This Is Insane: The Intimidation Game Against Conservative Bloggers
Apparent ideological adversaries are spoofing emergency phone calls so that armed police show up at their houses.

In recent days, the conservative blogosphere has been abuzz about an apparently coordinated attempt to intimidate some of its own. Patrick "Patterico" Frey, an L.A. area blogger, Erick Erickson of Red State, and Robert Stacy McCain, a conservative journalist based near Washington, D.C., all report being subject to threats and harassment as a result of posts they've written.
The most serious incident occurred last summer, though it has only recently come to light. Frey, a prosecutor by profession, was at home after midnight when someone started pounding on his front door. When he opened it, he found several police officers with guns drawn ordering him out of the house. "I had a cell phone in my hand," he writes. "Fortunately, they did not mistake it for a gun." They were at the house because someone had called 911, spoofed Frey's home phone number, impersonated him, and spoke as if he was confessing to having shot and killed his wife. Police arrived on scene poised to confront an armed killer. Frey was cuffed in front of his neighbors. His wife was awoken, taken outside, and frisked. His children were awoken by police going into their bedrooms to make sure that they were okay. It was a nightmare.
Erickson got a milder form of the same tactic. "Tonight, my family was sitting around the kitchen table eating dinner when sheriffs deputies pulled up in the driveway," he wrote Sunday at Red State. "Someone called 911 from my address claiming there had been an accidental shooting."

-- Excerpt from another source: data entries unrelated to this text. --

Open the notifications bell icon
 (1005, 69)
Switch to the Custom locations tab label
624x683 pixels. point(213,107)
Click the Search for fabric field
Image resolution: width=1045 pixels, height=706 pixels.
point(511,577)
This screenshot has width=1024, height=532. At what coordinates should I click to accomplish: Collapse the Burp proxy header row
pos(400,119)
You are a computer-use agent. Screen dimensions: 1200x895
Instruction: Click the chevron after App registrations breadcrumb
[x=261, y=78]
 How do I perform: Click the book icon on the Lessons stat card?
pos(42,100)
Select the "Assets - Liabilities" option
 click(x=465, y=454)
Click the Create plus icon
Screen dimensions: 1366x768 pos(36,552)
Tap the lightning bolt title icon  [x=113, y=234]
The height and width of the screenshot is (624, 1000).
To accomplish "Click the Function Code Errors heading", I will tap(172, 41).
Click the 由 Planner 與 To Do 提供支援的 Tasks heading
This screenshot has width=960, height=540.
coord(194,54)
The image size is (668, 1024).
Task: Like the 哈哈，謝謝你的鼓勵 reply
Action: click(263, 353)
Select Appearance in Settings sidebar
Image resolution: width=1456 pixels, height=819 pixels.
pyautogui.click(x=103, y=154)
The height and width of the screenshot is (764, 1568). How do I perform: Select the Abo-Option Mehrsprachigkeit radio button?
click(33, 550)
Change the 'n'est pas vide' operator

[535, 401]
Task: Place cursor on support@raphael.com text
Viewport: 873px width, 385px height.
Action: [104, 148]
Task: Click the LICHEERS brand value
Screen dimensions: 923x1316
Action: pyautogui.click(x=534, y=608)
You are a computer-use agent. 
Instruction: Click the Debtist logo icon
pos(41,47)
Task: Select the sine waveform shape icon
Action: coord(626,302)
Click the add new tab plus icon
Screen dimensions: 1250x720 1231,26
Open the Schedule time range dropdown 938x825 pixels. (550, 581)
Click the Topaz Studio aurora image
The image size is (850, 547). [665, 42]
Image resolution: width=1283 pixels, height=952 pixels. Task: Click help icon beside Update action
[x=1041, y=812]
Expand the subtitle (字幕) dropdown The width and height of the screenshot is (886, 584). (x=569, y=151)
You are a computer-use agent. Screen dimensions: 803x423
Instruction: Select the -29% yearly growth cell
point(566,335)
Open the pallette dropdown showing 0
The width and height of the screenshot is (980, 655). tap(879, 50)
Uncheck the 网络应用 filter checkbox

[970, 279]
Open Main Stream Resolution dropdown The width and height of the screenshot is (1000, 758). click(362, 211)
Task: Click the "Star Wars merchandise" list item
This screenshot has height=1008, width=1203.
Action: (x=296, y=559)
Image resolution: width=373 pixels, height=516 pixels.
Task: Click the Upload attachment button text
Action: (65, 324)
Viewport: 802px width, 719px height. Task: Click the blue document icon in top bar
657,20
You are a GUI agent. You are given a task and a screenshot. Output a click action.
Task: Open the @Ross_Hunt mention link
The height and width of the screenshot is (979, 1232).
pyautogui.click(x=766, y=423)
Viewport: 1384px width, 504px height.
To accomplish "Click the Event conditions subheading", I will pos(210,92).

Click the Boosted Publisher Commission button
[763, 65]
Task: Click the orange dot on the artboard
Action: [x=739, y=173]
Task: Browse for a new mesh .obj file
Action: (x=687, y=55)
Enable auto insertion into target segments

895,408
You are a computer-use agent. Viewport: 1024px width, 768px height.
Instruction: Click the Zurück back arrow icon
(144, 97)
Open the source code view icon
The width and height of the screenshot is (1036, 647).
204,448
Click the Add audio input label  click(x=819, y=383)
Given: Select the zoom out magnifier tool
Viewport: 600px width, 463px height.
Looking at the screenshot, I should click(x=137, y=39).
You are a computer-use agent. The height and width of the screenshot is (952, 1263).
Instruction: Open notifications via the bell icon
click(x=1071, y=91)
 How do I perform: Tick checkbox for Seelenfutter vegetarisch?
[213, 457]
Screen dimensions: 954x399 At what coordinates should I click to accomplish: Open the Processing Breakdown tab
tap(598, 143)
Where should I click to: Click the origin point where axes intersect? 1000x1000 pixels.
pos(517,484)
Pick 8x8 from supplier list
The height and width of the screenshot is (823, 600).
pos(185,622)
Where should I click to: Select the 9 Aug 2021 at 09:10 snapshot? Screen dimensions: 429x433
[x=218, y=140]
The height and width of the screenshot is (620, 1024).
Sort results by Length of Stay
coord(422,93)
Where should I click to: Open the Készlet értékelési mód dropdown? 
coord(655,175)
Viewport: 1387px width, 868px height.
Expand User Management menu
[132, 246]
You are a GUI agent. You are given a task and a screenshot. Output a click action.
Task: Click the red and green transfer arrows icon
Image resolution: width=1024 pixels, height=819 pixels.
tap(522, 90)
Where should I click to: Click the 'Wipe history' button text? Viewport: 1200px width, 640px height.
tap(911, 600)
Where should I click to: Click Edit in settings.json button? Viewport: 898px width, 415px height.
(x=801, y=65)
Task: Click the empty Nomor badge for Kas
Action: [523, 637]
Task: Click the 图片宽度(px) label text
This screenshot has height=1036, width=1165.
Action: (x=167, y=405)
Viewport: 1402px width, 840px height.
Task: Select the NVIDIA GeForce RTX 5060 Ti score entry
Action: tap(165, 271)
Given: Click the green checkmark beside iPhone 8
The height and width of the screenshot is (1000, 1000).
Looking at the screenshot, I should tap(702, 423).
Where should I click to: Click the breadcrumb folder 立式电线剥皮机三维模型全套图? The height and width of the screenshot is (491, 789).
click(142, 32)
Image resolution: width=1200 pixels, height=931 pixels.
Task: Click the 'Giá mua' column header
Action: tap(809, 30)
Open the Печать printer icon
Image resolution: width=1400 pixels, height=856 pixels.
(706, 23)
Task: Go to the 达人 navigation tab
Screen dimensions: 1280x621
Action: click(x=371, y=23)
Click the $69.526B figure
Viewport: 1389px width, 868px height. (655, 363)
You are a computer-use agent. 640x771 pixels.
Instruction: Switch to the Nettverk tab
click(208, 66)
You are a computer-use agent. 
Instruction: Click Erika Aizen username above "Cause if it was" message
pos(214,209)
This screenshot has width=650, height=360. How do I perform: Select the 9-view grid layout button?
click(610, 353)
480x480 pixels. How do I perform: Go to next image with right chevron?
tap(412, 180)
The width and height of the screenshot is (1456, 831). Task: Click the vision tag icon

Writing about this matter is made slightly awkward by the fact that all these writers are persuaded that they know who is behind these attacks against them, having amassed what they call circumstantial evidence. I'm refraining from mentioning the name of the accused because "circumstantial" is insufficient to my way of thinking; I haven't the time to investigate the matter myself; and I have no idea whether or not they are right. In any case, the perpetrator's identity is also irrelevant to my purpose, which is to note and lament that this sort of intimidation is happening, whoever is behind it. As blogger Radley Balko put it, "It's an attempt to terrorize political opponents into silence ... The sociopaths who are harassing Patterico and the other bloggers involved need to be arrested and charged with about a dozen different crimes."
Quite right.
Theirs is a corner of the blogosphere I frequently critique. The rhetorical tactics some of the named writers employ vex me. And it's absurd that some of their defenders are attributing their harassment to "the left," which detracts from the core point that this isn't about ideology. It is vital, for anyone who cares about robust political discourse, that a bright line be drawn separating words and what is effectively violent intimidation. Were these writers employed by mainstream media outlet I cannot help but think that their experiences would garner much more attention than it already has. Law enforcement ought to prioritize catching their harasser or harassers, for the tactic being used has the effect of putting lives at risk, chilling free speech, and undermining the ability of 911 to address real emergencies. (Full disclosure: I've contributed a negligible amount of money to a fund being established to defray costs incurred by victims of this tactic.)